[Input data]

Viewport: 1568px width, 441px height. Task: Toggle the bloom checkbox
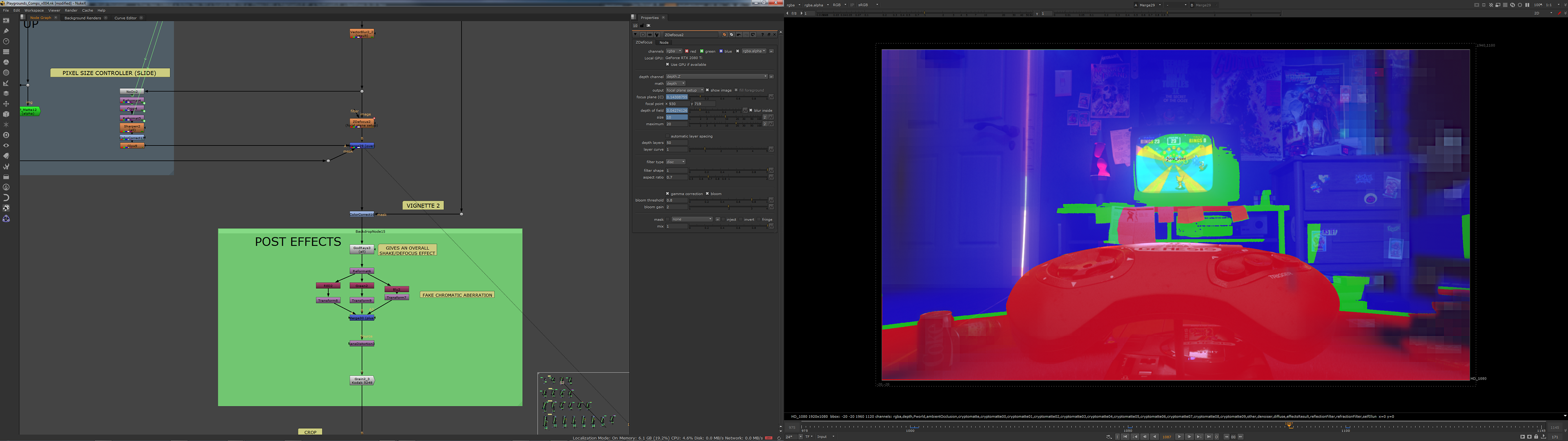coord(707,194)
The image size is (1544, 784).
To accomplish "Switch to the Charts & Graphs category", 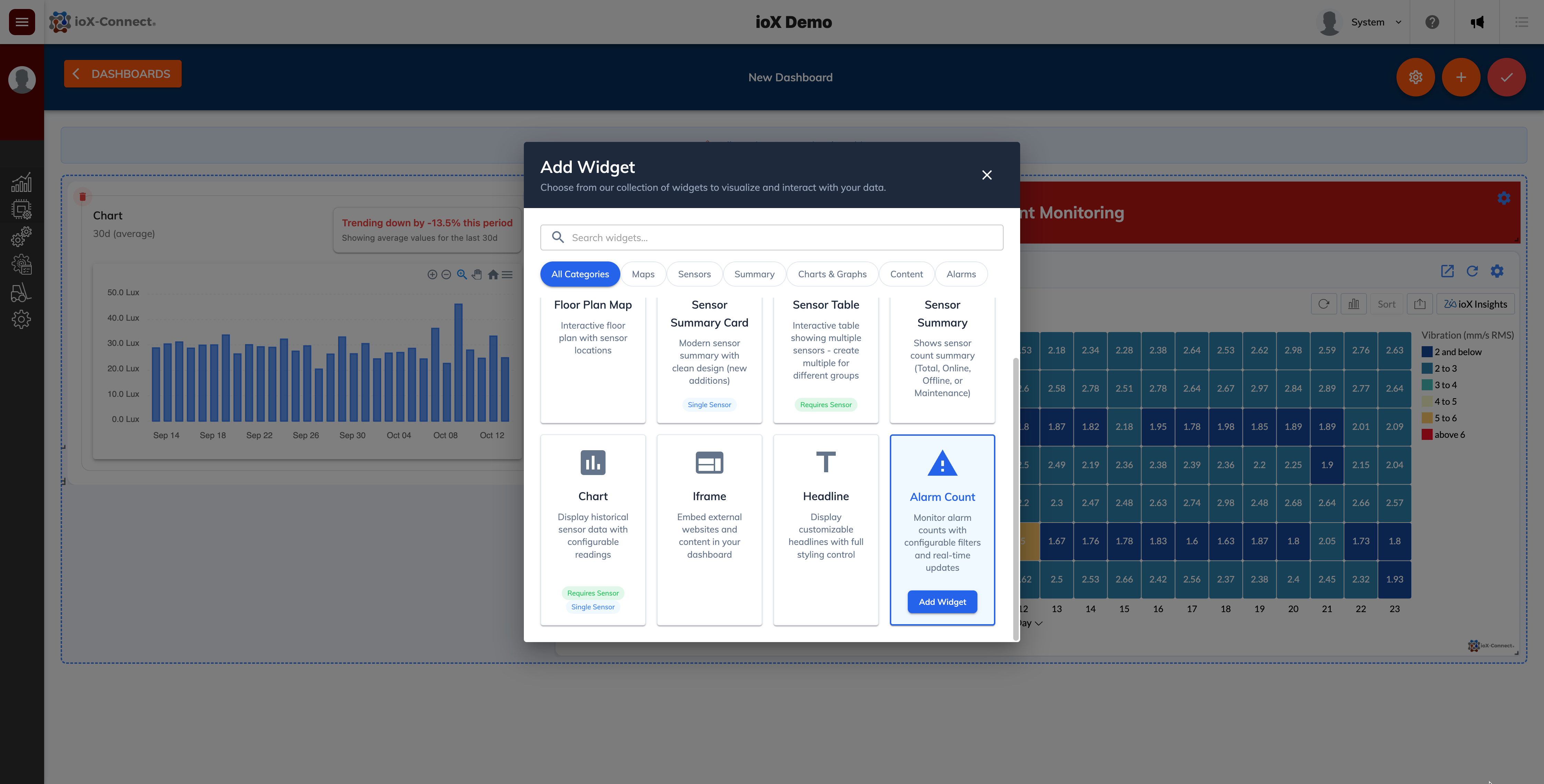I will (833, 274).
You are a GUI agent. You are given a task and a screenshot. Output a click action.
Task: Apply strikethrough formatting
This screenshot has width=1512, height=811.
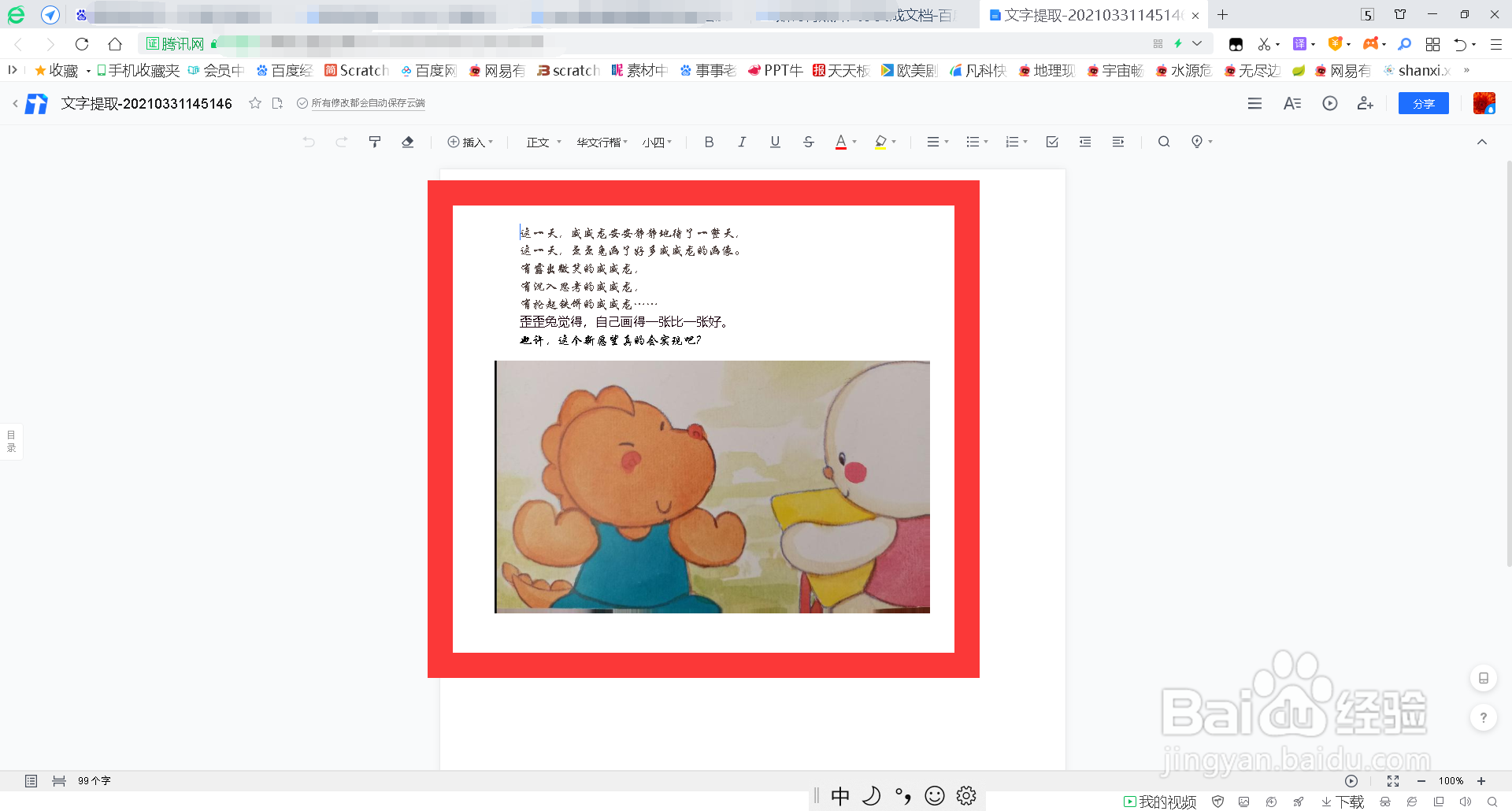click(809, 142)
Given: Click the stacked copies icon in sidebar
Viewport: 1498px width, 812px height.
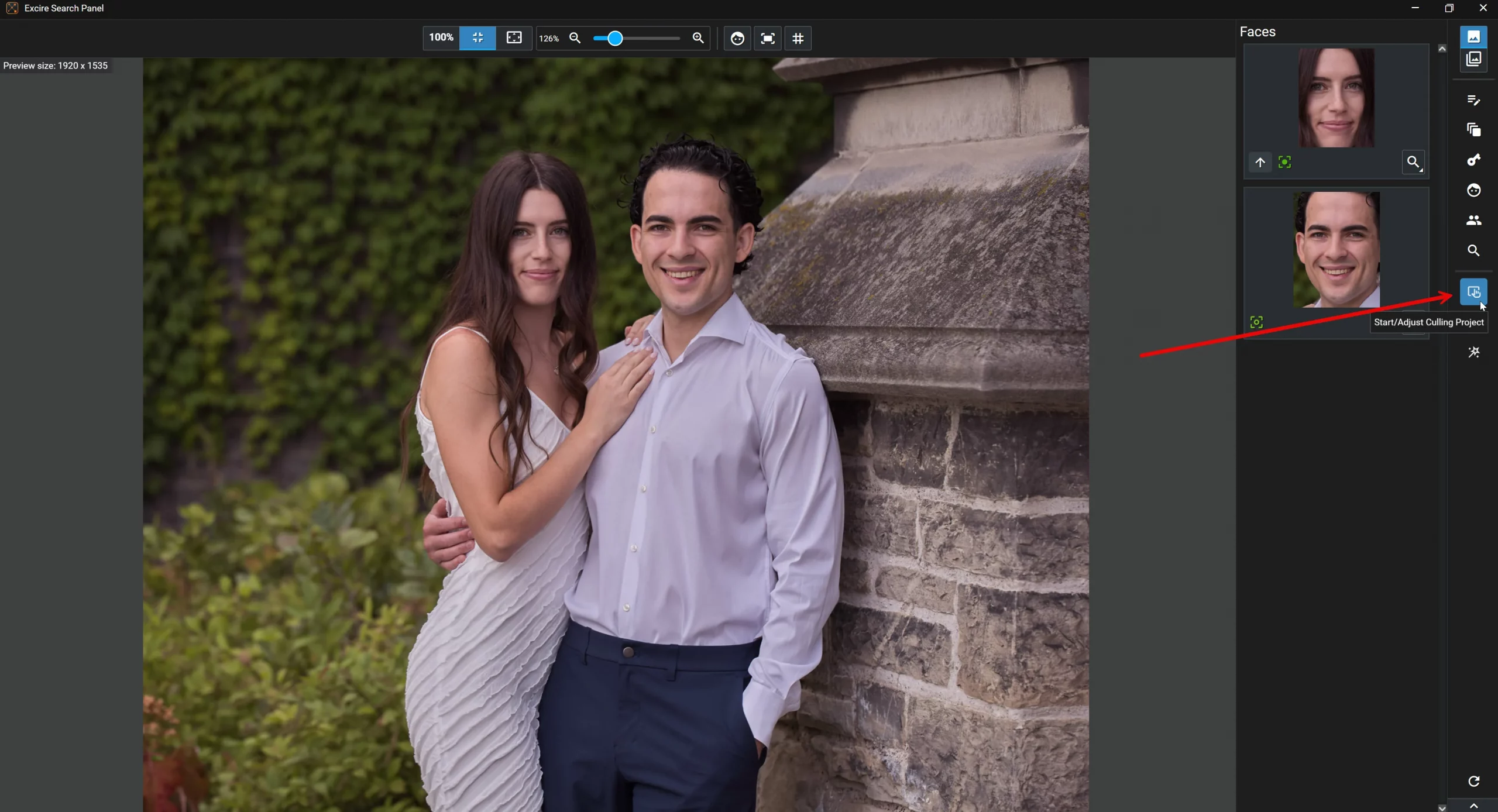Looking at the screenshot, I should 1473,130.
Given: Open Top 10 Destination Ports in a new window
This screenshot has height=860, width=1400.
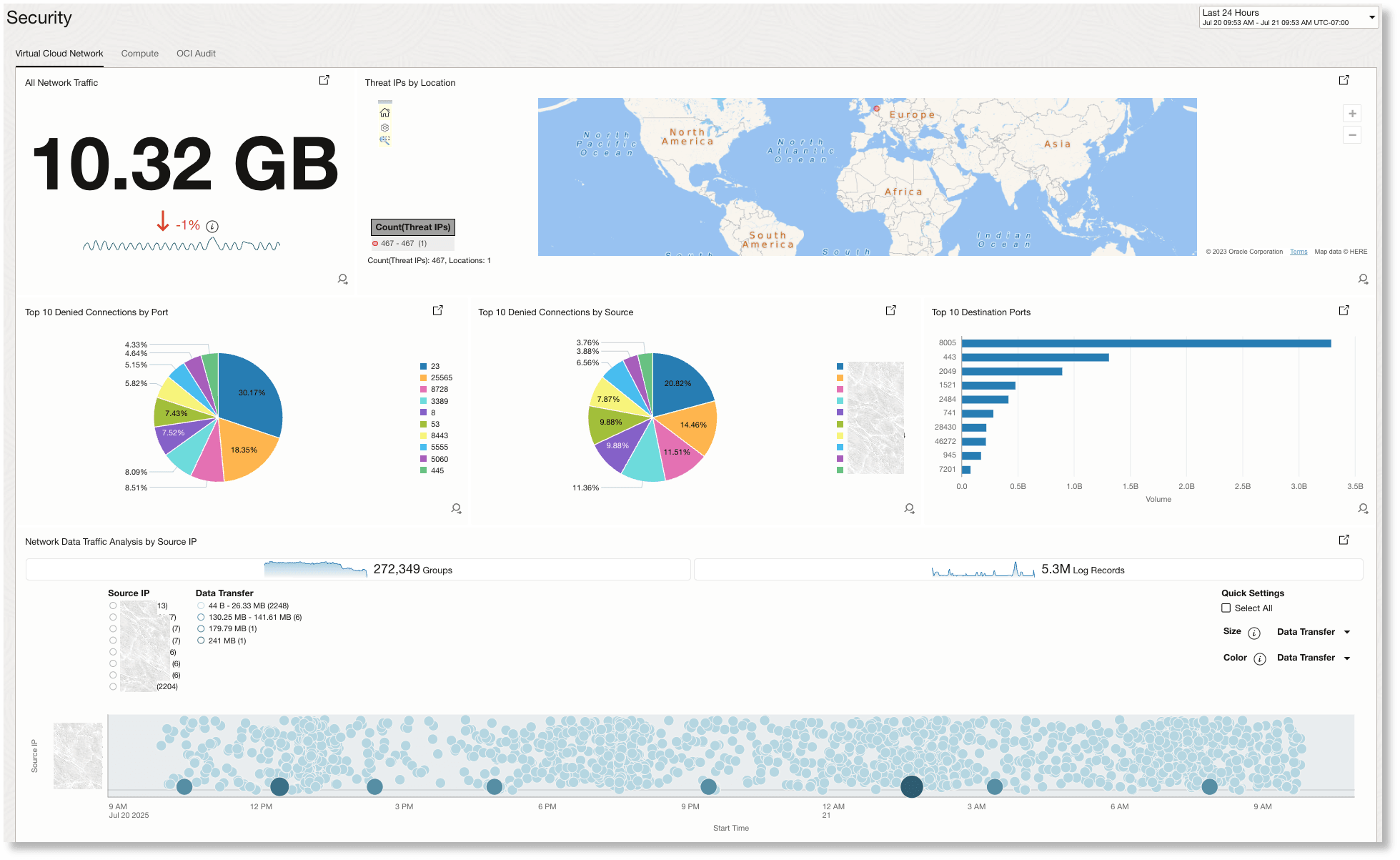Looking at the screenshot, I should point(1344,310).
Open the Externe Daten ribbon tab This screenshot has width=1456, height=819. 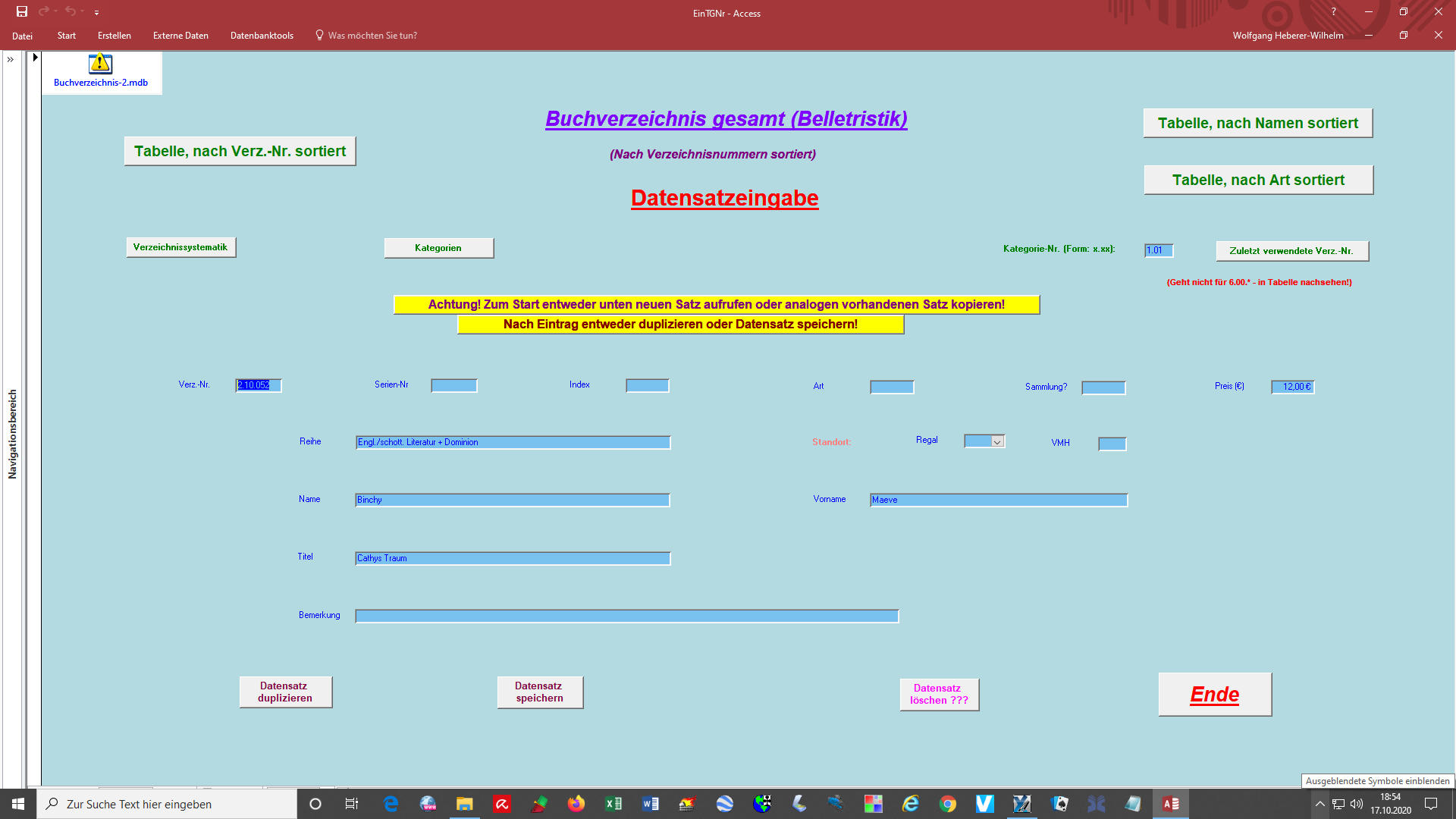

[/Input data]

**What is expected**
The lines from the one containing "Given: Open Top" through the last line of the entries are to be copied exactly, both ends included, and the pictures are to be omitted.

**Answer section**
Given: Open Top 10 Destination Ports in a new window
This screenshot has height=860, width=1400.
Looking at the screenshot, I should point(1344,310).
Open the Externe Daten ribbon tab This screenshot has width=1456, height=819. 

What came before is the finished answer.